What is wanted is an exact copy of the lines from the top of the listing through the line containing "Screen dimensions: 720x1088".
**** Source information
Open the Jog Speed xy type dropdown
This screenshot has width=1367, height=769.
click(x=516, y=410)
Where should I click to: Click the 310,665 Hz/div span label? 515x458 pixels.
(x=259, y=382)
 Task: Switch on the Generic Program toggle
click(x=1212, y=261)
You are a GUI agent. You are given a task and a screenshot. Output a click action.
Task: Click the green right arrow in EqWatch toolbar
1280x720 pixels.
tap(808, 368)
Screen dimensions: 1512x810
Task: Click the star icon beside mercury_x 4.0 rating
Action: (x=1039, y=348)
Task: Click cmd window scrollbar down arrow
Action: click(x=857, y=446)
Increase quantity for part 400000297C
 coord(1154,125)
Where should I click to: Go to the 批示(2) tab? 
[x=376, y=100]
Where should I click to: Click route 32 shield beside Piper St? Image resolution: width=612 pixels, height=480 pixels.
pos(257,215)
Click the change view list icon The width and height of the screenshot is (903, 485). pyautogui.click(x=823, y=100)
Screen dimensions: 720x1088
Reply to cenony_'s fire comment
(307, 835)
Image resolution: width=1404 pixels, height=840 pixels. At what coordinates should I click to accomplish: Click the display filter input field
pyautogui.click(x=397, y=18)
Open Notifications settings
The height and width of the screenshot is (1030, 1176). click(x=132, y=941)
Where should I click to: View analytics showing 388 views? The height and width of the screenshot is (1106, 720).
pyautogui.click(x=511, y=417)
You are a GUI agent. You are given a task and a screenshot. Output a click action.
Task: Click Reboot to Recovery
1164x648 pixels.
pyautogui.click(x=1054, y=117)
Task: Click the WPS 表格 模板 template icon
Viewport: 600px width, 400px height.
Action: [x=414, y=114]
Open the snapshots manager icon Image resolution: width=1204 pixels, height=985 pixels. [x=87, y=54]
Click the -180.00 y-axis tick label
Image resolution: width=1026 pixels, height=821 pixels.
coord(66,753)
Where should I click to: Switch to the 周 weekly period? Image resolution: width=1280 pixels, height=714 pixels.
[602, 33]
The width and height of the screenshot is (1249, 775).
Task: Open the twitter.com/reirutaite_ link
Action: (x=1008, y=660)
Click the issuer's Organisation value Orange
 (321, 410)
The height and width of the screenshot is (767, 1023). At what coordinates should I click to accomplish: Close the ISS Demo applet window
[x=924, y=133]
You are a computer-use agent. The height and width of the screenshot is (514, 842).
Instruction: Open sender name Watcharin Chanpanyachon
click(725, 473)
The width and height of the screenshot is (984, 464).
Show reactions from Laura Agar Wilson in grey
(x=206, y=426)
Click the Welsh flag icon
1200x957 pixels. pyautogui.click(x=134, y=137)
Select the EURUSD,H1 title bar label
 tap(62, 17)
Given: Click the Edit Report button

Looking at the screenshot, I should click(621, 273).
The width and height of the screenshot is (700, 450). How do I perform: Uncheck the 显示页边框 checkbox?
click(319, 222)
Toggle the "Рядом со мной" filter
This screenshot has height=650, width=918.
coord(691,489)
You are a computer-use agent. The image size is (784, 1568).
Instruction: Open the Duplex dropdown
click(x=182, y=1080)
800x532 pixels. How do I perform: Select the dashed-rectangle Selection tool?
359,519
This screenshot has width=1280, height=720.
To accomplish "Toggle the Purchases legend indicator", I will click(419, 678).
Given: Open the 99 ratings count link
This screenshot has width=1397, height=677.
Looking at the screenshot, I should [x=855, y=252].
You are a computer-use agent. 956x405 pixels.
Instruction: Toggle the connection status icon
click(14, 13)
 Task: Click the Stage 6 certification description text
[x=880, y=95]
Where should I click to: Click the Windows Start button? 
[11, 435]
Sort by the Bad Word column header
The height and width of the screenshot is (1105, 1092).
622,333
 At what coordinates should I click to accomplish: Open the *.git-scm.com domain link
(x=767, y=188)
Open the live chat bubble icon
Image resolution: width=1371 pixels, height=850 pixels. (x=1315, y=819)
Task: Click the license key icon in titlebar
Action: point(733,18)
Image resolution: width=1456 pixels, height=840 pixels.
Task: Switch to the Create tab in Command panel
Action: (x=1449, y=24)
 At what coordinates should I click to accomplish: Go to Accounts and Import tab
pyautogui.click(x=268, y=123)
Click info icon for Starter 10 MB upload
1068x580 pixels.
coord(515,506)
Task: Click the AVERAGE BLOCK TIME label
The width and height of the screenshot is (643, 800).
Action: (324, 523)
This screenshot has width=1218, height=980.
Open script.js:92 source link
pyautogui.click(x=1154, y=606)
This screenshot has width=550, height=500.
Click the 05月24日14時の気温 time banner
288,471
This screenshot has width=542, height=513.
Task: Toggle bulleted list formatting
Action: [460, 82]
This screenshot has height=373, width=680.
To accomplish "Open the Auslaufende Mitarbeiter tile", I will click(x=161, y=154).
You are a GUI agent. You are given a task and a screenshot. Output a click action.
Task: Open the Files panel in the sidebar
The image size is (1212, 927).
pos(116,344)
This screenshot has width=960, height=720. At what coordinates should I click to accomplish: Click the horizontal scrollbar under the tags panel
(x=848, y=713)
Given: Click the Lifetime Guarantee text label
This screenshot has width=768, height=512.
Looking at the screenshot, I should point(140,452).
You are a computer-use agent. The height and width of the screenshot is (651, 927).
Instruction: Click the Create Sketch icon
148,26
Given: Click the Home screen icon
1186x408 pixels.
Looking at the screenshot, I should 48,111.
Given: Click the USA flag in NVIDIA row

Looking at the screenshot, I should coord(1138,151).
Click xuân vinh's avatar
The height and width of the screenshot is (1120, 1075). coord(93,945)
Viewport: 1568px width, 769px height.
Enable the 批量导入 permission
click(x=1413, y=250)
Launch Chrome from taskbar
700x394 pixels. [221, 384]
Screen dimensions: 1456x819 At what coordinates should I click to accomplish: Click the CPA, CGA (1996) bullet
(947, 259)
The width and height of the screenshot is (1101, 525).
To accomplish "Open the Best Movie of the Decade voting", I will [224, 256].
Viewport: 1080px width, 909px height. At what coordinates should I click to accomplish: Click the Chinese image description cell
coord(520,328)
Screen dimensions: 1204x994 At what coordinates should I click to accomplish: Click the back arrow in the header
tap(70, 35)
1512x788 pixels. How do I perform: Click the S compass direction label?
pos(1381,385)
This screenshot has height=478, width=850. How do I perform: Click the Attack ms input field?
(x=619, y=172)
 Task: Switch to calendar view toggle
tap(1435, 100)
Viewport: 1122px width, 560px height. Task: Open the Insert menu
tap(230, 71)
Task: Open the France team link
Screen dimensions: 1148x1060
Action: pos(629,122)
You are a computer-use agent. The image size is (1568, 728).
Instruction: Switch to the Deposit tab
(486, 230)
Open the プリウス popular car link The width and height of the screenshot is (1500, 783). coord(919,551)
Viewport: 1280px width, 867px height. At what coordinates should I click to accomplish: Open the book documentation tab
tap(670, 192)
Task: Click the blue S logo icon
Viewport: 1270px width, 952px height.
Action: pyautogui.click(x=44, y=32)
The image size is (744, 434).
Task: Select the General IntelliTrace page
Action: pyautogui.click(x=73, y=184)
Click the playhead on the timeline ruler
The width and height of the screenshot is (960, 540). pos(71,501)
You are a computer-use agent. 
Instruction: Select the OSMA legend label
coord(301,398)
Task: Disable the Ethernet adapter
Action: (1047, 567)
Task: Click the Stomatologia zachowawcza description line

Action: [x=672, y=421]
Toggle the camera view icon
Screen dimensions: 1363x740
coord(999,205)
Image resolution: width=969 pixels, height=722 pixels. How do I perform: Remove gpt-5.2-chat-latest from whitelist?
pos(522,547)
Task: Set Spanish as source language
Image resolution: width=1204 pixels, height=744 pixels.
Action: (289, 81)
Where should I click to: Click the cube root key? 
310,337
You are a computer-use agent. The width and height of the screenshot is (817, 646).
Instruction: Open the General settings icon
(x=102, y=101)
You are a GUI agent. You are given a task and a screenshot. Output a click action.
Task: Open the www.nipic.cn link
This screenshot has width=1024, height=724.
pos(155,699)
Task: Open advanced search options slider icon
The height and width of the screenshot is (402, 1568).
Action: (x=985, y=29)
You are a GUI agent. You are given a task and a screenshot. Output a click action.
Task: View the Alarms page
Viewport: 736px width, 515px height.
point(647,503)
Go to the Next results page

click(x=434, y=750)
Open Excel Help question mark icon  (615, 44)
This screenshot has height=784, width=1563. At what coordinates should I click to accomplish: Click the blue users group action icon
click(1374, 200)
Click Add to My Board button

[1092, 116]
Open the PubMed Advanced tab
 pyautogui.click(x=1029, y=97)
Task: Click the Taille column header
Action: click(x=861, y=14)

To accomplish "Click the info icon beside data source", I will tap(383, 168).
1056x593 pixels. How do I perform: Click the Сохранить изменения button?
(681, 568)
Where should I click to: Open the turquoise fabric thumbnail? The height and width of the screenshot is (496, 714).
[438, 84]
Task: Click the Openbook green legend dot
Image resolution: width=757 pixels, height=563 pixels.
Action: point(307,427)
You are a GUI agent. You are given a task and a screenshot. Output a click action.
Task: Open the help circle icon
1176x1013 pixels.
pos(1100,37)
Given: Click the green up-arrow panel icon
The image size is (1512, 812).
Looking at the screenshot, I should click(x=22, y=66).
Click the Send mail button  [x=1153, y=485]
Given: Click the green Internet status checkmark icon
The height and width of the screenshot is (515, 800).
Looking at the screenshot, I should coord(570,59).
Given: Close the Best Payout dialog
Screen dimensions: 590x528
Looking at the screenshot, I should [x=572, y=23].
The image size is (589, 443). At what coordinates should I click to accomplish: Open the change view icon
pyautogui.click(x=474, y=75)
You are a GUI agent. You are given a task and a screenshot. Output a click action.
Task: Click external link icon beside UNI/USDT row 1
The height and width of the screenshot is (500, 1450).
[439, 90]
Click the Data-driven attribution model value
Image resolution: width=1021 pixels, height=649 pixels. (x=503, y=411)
********
Answer box
Open the Jog Speed xy type dropdown
This screenshot has width=1367, height=769.
click(x=516, y=410)
Where should I click to: Click the 310,665 Hz/div span label? 515x458 pixels.
(x=259, y=382)
 Task: Switch on the Generic Program toggle
click(x=1212, y=261)
You are a GUI agent. You are given a task and a screenshot. Output a click action.
Task: Click the green right arrow in EqWatch toolbar
1280x720 pixels.
tap(808, 368)
Screen dimensions: 1512x810
Task: Click the star icon beside mercury_x 4.0 rating
Action: (x=1039, y=348)
Task: Click cmd window scrollbar down arrow
Action: click(x=857, y=446)
Increase quantity for part 400000297C
 coord(1154,125)
Where should I click to: Go to the 批示(2) tab? 
[x=376, y=100]
Where should I click to: Click route 32 shield beside Piper St? Image resolution: width=612 pixels, height=480 pixels.
pos(257,215)
Click the change view list icon The width and height of the screenshot is (903, 485). pyautogui.click(x=823, y=100)
Screen dimensions: 720x1088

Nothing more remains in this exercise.